69歳になった飛ばない・寄らない・入らないの三重苦を持つシニアゴルファーの日記です。

傾斜を甘く見ると大怪我に繋がる

 練習場で1つのスイングだけを追求するゴルファーは、現場(ゴルフ場)では通用しない場合が多いようです。
 河川敷のような平坦なコースでしかスコアが出せないゴルファーは、斜面への対応力が不足している証拠ですが、その斜面でのショット練習は平坦な練習場でも可能なものです。


 実際のラウンドでよくありがちなものが、ティーイングエリアの傾斜を見過ごすという失敗です。
 ティーイングエリアが平坦であるという保証はなく、同じティーマーク幅の中でも「つま先下がり」や「つま先上がり」になる場合も多く、漫然としたティーアップでは出るべきミスが当然に出てしまうのですが、本人はミスの原因がティー(tee peg)を差す位置とは思わず、自分のショットに問題があると思ってしまうことになります。


 スコアが作れないアベレージゴルファーの多くが、こうしたわずかな傾斜に気を留めることなくプレーしてしまう傾向にあり、用具やスイングに気を配る時間があるなら、より多くの注意をライの把握に努める時間に費やした方がずっと効果的です。


 コースがゴルファーを成長させてくれますが、山岳コースをホームコースに持てば、否応なく斜面からのショットを強いられ、たくさんのミスをすることで必然的にどんなライからでも打てる技術を自然に身に付けられます。
 ただ一般のアベレージゴルファーはホームコースを持つことはそんなに簡単なことではなく、ラウンド回数自体も多く取れないのが現状です。


 だったら、練習場で斜面を意識したショット練習が必須になるのに、ほとんどが真っすぐ目標に向けてのショット練習だけしかしないのが現実で、ナイスショットを打てたから満足という練習のための練習に終わってしまいがちです。
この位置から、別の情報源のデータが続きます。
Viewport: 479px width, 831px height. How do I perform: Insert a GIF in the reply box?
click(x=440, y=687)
(くまもと中央CC10番パー5のティーショットは全員が右に飛びました。風景的には右が広いように見えますが、それは設計者の罠になります。4人が4人とも右に飛んだということは捉っていないわけで、微妙な傾斜が広いエリアの中で見えにくかったものです)


 同じコースを何度もラウンドしていると、同じホールのティーショットで同じようなミスが出やすいことに気づくことがあります。
 このホールのティーショットは右に行きやすいとか引っ掛かるミスがでるとかいうものですが、何度も失敗することでその反対方向を狙うという対処をすることになります。
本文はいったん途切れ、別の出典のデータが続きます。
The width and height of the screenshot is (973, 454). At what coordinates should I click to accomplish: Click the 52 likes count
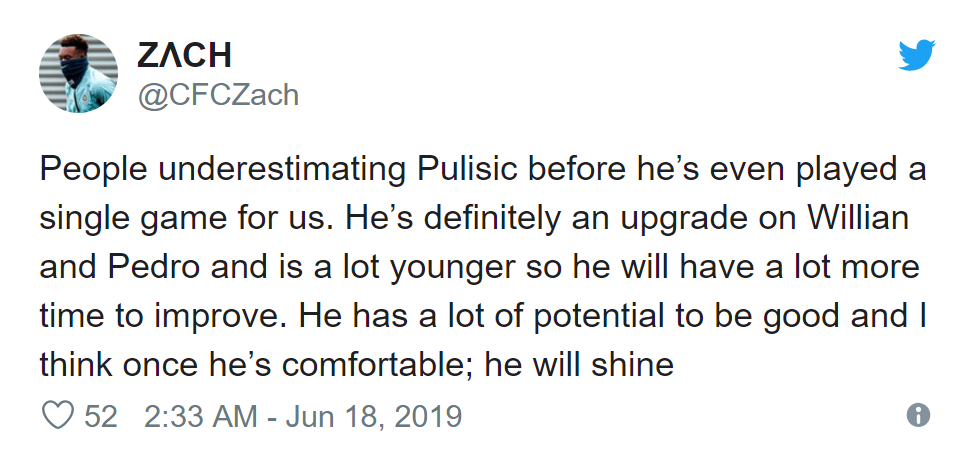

 もう一歩踏み込んで、なぜ同じようなミスになるのか考えてみて、ティーイングエリアの傾斜を観察することも重要で、もしかしたらつま先下がりの位置でティーアップしているから右に飛びやすいのかもと確認する作業は重要です。


 本当は練習場のようにナイスショットしていたのに、たまたま傾斜のあるライから必然的に出る球筋になって結果的にOBになってしまったのかもしれません。
 それを自分のスイングが悪いと調整すると、次のホールから崩れてしまうこともあり、コース設計者がミスを誘導するようなコース作りをティーイングエリアの位置から考えて配置していることを忘れてはならないのです。


 コースの傾斜は、周りの景色に溶け込んで気づかないことも多く、それもコース設計者の目論見の一つになります。
 上りに見えて平坦だったなどグリーンの傾斜に騙されることは多いのですが、実はティー面にも微妙な傾斜があることもあり、同じホールでも白ティーと青ティーとでは逆の傾斜になっているケースもあるようです。


 これは白ティーからプレーするアベレージゴルファーはスライサーが多いことから、フックの球筋でミスを相殺するように若干のつま先上がりのティー面にしてプレーヤーに優しくしてあるかと思えば、青ティーでは反対につま先下がりにして球が捉らないようにしてあるなど、全てが違うものだと思っておくことが重要です。


 ティーインググランドの傾斜だったらティー(tee peg)の高さを微調整して、その傾斜を無くす方法もあるし、ティー(tee peg)の高さはそのままに出やすい球筋を利用して曲げて打つことも「あり」なのです。


 真っすぐ飛ばすことが「ナイスショット」だと勘違いしているうちは、「なぜ自分のショットの方が良い当たりなのに終わってみればスコアがこんなに違うの?」と思ってしまうようで、自分がスコアで負けた相手がどれだけ気を遣ったプレーをしているか見えないものです。


 コースでは、まず傾斜を頭に入れるという準備は必須で、その上でライの状況や風、残り距離、その日の調子などを勘案して狙い場所を定めます。
 ただ漠然とプレーしているうちはナイスショットは時の運であって、傾斜を把握し、そこから出そうな球をイメージしてショットに臨むことがミスの軽減に繋がります。


 スコアメークが出来るレベルでは、無意識にこうした多量の情報を頭の中で一瞬のうちに処理しているものですが、それが出来ないうちは与えられた40秒という時間の範囲内で、しっかり考える癖をつけることです。


 「スコアメークには頭を使え」という意味は、実際はこんな部分もあるのです。